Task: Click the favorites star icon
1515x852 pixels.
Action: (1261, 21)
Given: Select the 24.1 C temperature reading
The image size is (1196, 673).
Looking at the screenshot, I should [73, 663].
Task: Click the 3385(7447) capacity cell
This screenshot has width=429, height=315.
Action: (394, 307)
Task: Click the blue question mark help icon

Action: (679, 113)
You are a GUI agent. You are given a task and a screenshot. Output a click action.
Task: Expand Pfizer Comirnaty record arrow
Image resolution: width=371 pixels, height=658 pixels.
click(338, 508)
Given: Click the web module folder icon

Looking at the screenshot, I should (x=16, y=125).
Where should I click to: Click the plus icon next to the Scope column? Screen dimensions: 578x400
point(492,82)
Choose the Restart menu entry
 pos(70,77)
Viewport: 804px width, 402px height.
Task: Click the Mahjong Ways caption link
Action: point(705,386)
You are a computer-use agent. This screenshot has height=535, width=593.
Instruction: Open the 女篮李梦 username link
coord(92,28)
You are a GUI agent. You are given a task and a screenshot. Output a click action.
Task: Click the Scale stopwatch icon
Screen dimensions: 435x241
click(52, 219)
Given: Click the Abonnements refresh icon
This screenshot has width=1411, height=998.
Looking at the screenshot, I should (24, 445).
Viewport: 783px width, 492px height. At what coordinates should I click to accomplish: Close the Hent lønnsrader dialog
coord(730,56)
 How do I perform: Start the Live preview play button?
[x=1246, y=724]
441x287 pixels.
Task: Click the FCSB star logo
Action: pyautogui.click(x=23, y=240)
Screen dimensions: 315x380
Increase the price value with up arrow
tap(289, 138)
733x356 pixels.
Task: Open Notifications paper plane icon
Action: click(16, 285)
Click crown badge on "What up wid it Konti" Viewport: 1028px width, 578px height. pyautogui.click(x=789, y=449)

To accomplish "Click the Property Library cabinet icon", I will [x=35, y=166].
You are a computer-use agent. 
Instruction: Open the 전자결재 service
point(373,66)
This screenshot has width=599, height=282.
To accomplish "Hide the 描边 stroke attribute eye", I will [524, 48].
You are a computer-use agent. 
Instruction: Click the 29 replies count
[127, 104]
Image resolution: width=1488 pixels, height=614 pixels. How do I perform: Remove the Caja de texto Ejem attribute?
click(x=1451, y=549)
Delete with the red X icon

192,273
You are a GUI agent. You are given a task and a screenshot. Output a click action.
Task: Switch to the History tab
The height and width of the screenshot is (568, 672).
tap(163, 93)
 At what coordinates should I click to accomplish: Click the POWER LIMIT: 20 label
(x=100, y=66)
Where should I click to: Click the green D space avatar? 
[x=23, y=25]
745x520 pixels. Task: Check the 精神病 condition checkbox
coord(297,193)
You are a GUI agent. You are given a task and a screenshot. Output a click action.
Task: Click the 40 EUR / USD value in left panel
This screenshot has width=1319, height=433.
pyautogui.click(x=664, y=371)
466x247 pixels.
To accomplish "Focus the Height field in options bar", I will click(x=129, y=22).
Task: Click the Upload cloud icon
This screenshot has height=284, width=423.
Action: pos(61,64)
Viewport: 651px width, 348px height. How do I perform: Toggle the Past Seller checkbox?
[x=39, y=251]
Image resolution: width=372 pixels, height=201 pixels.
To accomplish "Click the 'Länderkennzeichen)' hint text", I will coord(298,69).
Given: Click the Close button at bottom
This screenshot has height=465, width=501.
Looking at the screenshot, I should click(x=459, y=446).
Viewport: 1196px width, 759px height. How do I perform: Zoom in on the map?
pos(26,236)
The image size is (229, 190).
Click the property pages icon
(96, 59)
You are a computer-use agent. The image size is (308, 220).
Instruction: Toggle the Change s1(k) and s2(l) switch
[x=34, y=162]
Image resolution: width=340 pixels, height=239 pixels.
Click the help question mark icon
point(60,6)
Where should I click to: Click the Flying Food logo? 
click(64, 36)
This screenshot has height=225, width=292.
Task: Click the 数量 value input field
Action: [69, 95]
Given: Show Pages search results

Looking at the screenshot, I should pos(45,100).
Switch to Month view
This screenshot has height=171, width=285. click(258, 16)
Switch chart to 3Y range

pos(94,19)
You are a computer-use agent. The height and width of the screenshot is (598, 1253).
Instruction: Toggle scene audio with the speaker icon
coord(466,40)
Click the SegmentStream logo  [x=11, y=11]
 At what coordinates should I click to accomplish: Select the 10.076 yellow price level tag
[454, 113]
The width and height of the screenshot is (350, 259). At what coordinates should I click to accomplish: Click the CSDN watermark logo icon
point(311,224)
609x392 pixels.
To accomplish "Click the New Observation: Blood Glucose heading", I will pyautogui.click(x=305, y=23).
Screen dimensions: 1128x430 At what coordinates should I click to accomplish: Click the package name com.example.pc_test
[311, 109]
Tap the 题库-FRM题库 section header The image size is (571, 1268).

_ _ _ _

*Requirement*
Your task is to repeat the records exactly. Begin at their first line and stop after the line containing "Task: Click the 3385(7447) capacity cell".

*Response below*
Task: Click the favorites star icon
1515x852 pixels.
Action: (1261, 21)
Given: Select the 24.1 C temperature reading
The image size is (1196, 673).
Looking at the screenshot, I should [73, 663].
Task: Click the 3385(7447) capacity cell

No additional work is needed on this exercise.